Для буддиста путь жажды и любви, предлагаемый Евангелием, есть ущербный путь. Для христианина путь погашения всех желаний, предлагаемый Буддой, предстает как путь омертвения, а не оживления человека. Поэтому понятна реакция христианина на буддистское «бесстрастие». Едва ли не впервые эта реакция была выражена в статье Владимира Соловьева под характерным названием «О буддийском настроении в поэзии»: «Безусловное отсутствие всяких признаков любви к кому бы то ни было — странный способ готовиться к вступлению в чертог всех любящего Бога»[453]
. Впрочем, это не упрек буддистам. Буддисты и не собираются вступать в «чертог Бога». Но тем, кто пытается синтезировать Евангелие с Буддой, стоит задуматься над этими словами Соловьева. Если брать ту цель, что ставит Евангелие, то можно ли ее достичь с помощью тех практик, что предлагает буддизм?Слова Блаватской «Одна и та же Жизнь, одно Я пребывает во всех формах Вселенной; это общее Я, желающее проявиться, и есть скрытый источник всех эволюционных процессов»[454]
, еретичны не только с христианской точки зрения[111], но и с точки зрения просто гуманизма. Если «источником всех процессов» является «общее Я», то на долю конкретных человеческих личностей ничего не остается. Они оказываются не субъектами исторического процесса, не субъектами жизненного творчества, но всего лишь объектами — материалом, в котором «общее Я» бессознательно и бесцельно разыгрывает само себя.По справедливому выводу Н. Бердяева, «пантеизм есть не столько ересь о Боге, сколько ересь о человеке, умаление роли человеческой свободы и человеческого творчества»[455]
. А как еще расценить теософский гимн стиранию человека? — «Когда человек (эфирный, внутренний) достигает момента, когда он достигает состояния абсолютного блаженства, человек, как существо, объективно уничтожается, но духовная сущность с ее субъективной жизнью будет жить вечно… Не должны ли мы вместе с буддистскими мудрецами понять, что существует бесконечное количество индивидуальных человеческих духов, которые все вместе являются проявлениями единого. Как каждая капля выводы вместе со всеми остальными каплями образует океан, так и каждый человеческий дух — это искра единого всеобъемлющего света. Этот божественный дух одушевляет и цветок, и кусочек скалы, и льва, и человека…. Доктрина о постепенном вливании человеческой души в субстанцию первичного духа, одно время была всеобщей, но эта доктрина никогда не предполагала уничтожения высшего духовного ЭГО — а только растворение внешних форм человека после его земной жизни»[456]. Из этого рассуждения видно, что человек — это только внешние формы, налагаемые на нечеловеческую, божественную субстанцию. И эта субстанция в конце концов спасает себя от человека, изводит себя из него.Так, стараясь представить себя богами, пантеисты отказывают себе просто в существовании, превращая себя в чужой сон и в эпизод чужой жизни.

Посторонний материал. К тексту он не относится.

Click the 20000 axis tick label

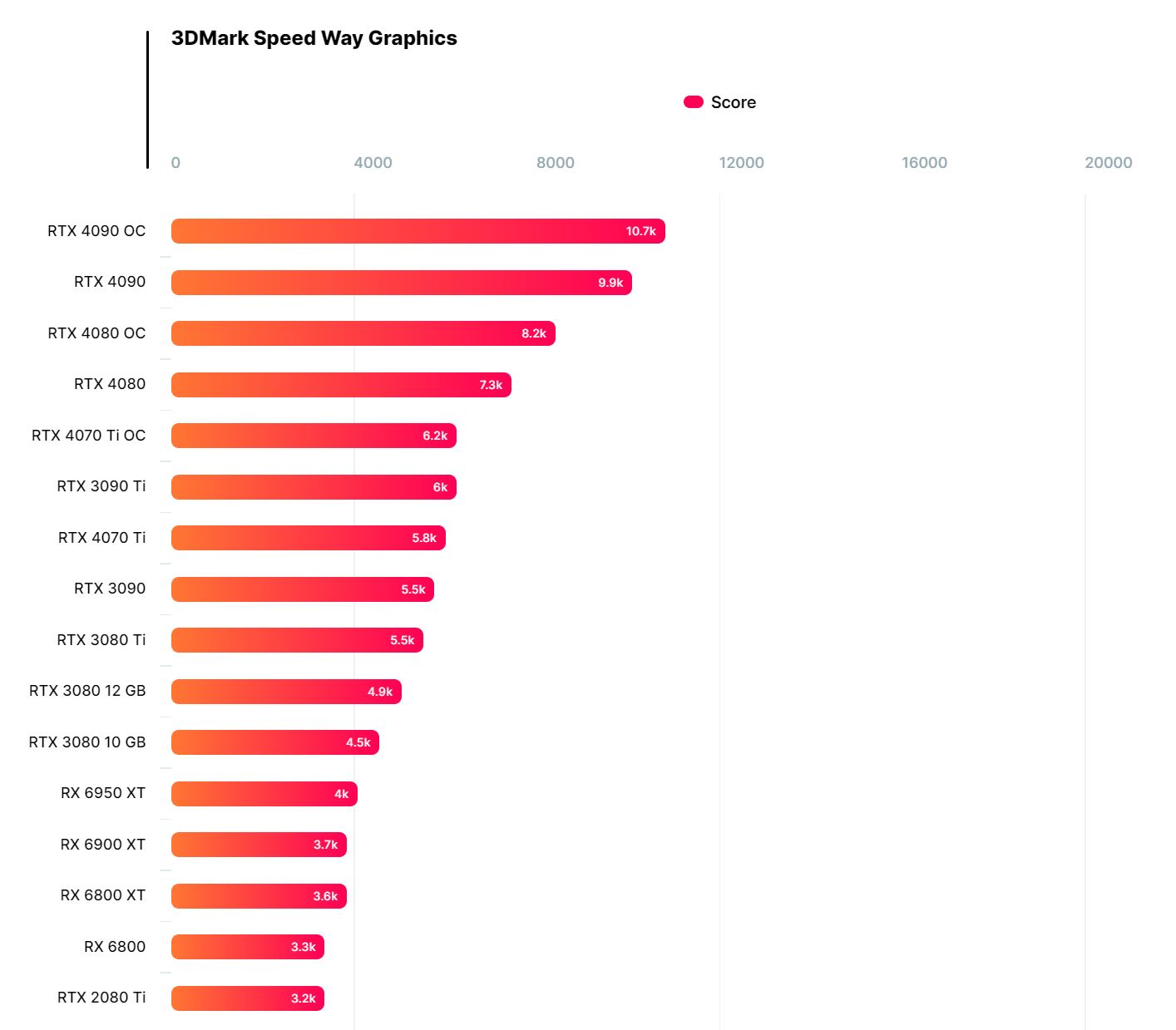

Поэтому христианину при разговоре с теософами приходится решать еще странную задачу: доказывать своему оппоненту, что он существует.

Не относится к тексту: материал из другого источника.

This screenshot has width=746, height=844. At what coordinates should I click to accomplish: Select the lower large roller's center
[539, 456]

Мороку абсолютного монизма в христианстве была противопоставлена формула «мыслю, следовательно, существую». Сначала ее произнес бл. Августин: «Если обманываюсь то поэтому уже существую»[112]

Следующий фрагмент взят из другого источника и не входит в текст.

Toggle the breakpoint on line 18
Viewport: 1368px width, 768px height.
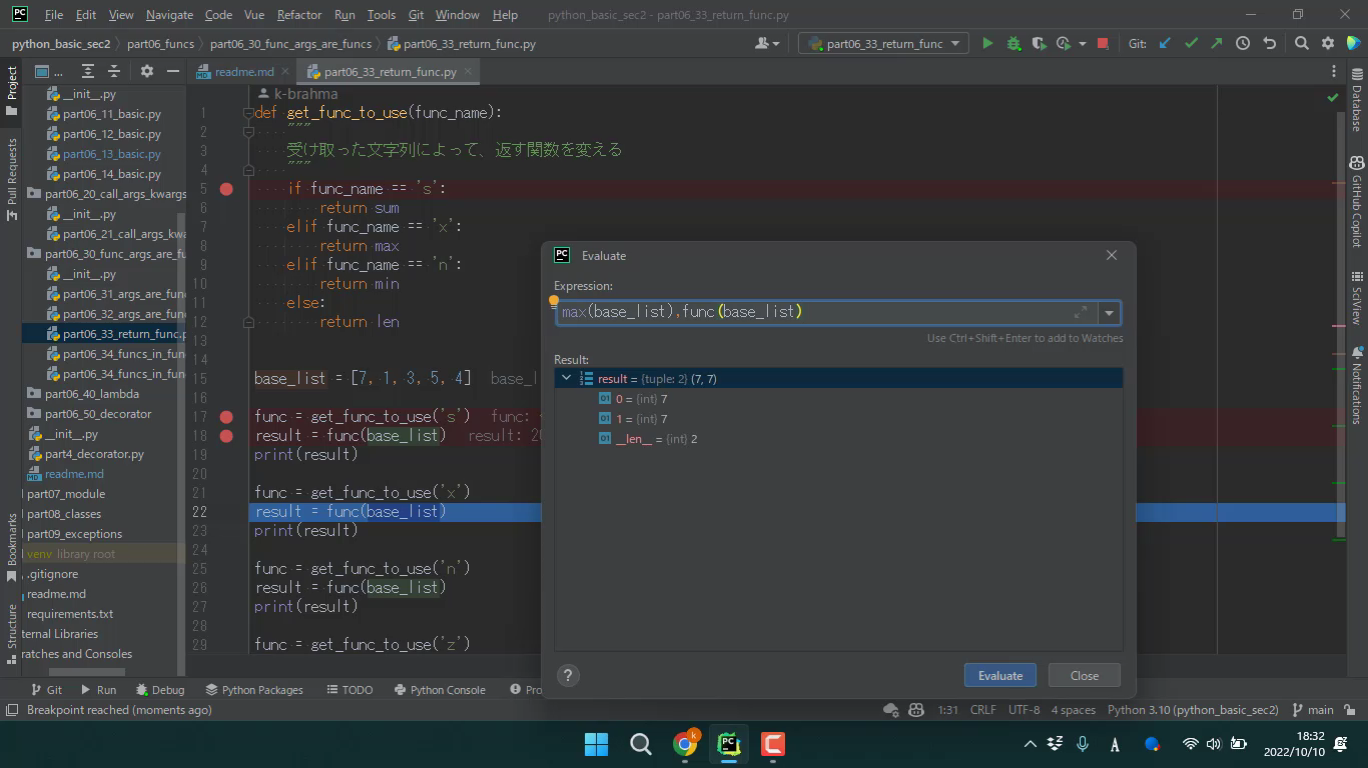pyautogui.click(x=227, y=436)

. Затем был Декарт: «Я колеблюсь; что же из этого следует? Ведь я убедил себя в том, что на свете ничего нет — ни неба, ни земли, ни мыслей, ни тел; итак, меня самого также не существует? Однако, коль скоро я себя в чем-то убедил, значит, я все же существовал? Но существует также некий неведомый мне обманщник, чрезвычайно могущественный и хитрый, который всегда намеренно вводит меня в заблуждение. А раз он меня обманывает, значит, я существую; ну и пусть обманывает меня, сколько умеет, он все равно не отнимет у меня бытие, пока я буду считать, что я — нечто… Я есмь, я существую — это очевидно. Но сколько долго я существую? Столько, сколько я мыслю»[457].Итак, даже из козней буддистского демона иллюзий Мары следует реальность искушаемого им человека. Я искушаюсь — значит, я существую.
В XIX веке Владимир Соловьев напомнил, что «Мышление предполагает мыслящего»[458]
, а через несколько лет немецкий поэт Рильке взорвался криком: «Я больше сна во сне. Не мину!»[113].